GIVEN ENTRIES
=======

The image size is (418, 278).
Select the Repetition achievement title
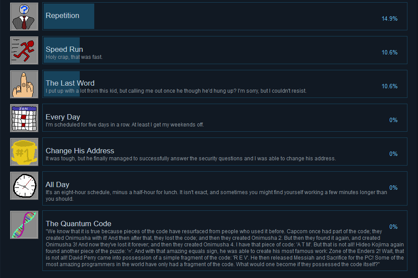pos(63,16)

=======

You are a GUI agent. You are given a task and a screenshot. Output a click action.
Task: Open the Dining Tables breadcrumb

=======

WORK TO BE COMPLETED
All lines above from the one holding "You are a GUI" to the one holding "Task: Open the Dining Tables breadcrumb", inclusive, are to be copied exactly; no other line is wanted.

ANSWER FOR THIS EXERCISE
You are a GUI agent. You are given a task and a screenshot. Output a click action.
Task: Open the Dining Tables breadcrumb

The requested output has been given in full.